Working data ▸
-----

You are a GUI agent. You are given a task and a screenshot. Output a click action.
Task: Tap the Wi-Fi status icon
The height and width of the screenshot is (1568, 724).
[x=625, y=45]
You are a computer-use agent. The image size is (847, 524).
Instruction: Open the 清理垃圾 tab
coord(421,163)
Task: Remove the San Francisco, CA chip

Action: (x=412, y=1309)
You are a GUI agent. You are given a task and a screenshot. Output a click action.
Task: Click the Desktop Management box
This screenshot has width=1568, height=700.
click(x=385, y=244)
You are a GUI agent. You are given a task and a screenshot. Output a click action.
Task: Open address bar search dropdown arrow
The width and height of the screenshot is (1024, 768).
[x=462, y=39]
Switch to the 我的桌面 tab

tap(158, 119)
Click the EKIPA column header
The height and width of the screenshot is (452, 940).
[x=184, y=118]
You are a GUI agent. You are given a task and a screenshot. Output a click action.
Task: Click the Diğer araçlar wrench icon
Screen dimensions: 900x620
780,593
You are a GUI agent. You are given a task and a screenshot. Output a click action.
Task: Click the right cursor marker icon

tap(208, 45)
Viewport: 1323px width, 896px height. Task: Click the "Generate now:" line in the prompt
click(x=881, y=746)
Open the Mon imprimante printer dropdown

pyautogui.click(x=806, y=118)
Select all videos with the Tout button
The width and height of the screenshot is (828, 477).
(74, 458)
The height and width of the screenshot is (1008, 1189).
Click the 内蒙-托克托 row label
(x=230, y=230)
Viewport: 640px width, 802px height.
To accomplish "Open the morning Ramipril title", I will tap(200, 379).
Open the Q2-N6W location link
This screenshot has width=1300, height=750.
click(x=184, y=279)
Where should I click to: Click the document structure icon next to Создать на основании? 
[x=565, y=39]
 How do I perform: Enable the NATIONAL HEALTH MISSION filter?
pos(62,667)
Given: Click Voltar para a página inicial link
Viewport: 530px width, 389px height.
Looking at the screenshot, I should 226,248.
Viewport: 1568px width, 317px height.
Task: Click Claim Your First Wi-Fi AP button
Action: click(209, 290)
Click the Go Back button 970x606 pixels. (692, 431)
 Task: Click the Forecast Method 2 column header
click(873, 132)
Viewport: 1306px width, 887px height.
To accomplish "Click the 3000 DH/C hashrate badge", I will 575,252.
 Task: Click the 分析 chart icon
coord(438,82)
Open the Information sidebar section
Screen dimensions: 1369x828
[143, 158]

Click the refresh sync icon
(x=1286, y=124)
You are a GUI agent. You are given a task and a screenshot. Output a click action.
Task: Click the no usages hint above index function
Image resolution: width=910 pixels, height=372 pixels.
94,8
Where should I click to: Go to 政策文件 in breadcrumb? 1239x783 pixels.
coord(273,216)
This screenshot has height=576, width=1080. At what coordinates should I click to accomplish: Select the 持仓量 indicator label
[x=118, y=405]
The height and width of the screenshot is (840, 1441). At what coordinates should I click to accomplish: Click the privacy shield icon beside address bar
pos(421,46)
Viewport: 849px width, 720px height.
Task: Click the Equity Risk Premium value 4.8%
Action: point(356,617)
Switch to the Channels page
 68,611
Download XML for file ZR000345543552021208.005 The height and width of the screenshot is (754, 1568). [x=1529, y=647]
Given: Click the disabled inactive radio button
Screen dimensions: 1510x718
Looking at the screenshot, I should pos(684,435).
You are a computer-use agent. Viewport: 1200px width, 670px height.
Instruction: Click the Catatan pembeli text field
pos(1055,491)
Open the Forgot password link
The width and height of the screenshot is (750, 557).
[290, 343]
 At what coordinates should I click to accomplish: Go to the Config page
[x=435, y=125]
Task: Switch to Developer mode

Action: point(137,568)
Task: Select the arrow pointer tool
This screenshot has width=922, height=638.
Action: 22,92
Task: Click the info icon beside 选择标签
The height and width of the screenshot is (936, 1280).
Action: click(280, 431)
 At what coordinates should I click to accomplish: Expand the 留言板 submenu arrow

-----

What to produce ▸
The records above must be output exactly, in full.

Task answer ▸
You are a GUI agent. You are given a task and a screenshot. Output a click action.
Task: Tap the Wi-Fi status icon
The height and width of the screenshot is (1568, 724).
[x=625, y=45]
You are a computer-use agent. The image size is (847, 524).
Instruction: Open the 清理垃圾 tab
coord(421,163)
Task: Remove the San Francisco, CA chip

Action: (x=412, y=1309)
You are a GUI agent. You are given a task and a screenshot. Output a click action.
Task: Click the Desktop Management box
This screenshot has width=1568, height=700.
click(x=385, y=244)
You are a GUI agent. You are given a task and a screenshot. Output a click action.
Task: Open address bar search dropdown arrow
The width and height of the screenshot is (1024, 768).
[x=462, y=39]
Switch to the 我的桌面 tab

tap(158, 119)
Click the EKIPA column header
The height and width of the screenshot is (452, 940).
[x=184, y=118]
You are a GUI agent. You are given a task and a screenshot. Output a click action.
Task: Click the Diğer araçlar wrench icon
Screen dimensions: 900x620
780,593
You are a GUI agent. You are given a task and a screenshot. Output a click action.
Task: Click the right cursor marker icon

tap(208, 45)
Viewport: 1323px width, 896px height. Task: Click the "Generate now:" line in the prompt
click(x=881, y=746)
Open the Mon imprimante printer dropdown

pyautogui.click(x=806, y=118)
Select all videos with the Tout button
The width and height of the screenshot is (828, 477).
(74, 458)
The height and width of the screenshot is (1008, 1189).
Click the 内蒙-托克托 row label
(x=230, y=230)
Viewport: 640px width, 802px height.
To accomplish "Open the morning Ramipril title", I will tap(200, 379).
Open the Q2-N6W location link
This screenshot has width=1300, height=750.
click(x=184, y=279)
Where should I click to: Click the document structure icon next to Создать на основании? 
[x=565, y=39]
 How do I perform: Enable the NATIONAL HEALTH MISSION filter?
pos(62,667)
Given: Click Voltar para a página inicial link
Viewport: 530px width, 389px height.
Looking at the screenshot, I should 226,248.
Viewport: 1568px width, 317px height.
Task: Click Claim Your First Wi-Fi AP button
Action: click(209, 290)
Click the Go Back button 970x606 pixels. (692, 431)
 Task: Click the Forecast Method 2 column header
click(873, 132)
Viewport: 1306px width, 887px height.
To accomplish "Click the 3000 DH/C hashrate badge", I will 575,252.
 Task: Click the 分析 chart icon
coord(438,82)
Open the Information sidebar section
Screen dimensions: 1369x828
[143, 158]

Click the refresh sync icon
(x=1286, y=124)
You are a GUI agent. You are given a task and a screenshot. Output a click action.
Task: Click the no usages hint above index function
Image resolution: width=910 pixels, height=372 pixels.
94,8
Where should I click to: Go to 政策文件 in breadcrumb? 1239x783 pixels.
coord(273,216)
This screenshot has height=576, width=1080. At what coordinates should I click to accomplish: Select the 持仓量 indicator label
[x=118, y=405]
The height and width of the screenshot is (840, 1441). At what coordinates should I click to accomplish: Click the privacy shield icon beside address bar
pos(421,46)
Viewport: 849px width, 720px height.
Task: Click the Equity Risk Premium value 4.8%
Action: point(356,617)
Switch to the Channels page
 68,611
Download XML for file ZR000345543552021208.005 The height and width of the screenshot is (754, 1568). [x=1529, y=647]
Given: Click the disabled inactive radio button
Screen dimensions: 1510x718
Looking at the screenshot, I should pos(684,435).
You are a computer-use agent. Viewport: 1200px width, 670px height.
Instruction: Click the Catatan pembeli text field
pos(1055,491)
Open the Forgot password link
The width and height of the screenshot is (750, 557).
[290, 343]
 At what coordinates should I click to accomplish: Go to the Config page
[x=435, y=125]
Task: Switch to Developer mode

Action: point(137,568)
Task: Select the arrow pointer tool
This screenshot has width=922, height=638.
Action: 22,92
Task: Click the info icon beside 选择标签
The height and width of the screenshot is (936, 1280).
Action: click(280, 431)
 At what coordinates should I click to accomplish: Expand the 留言板 submenu arrow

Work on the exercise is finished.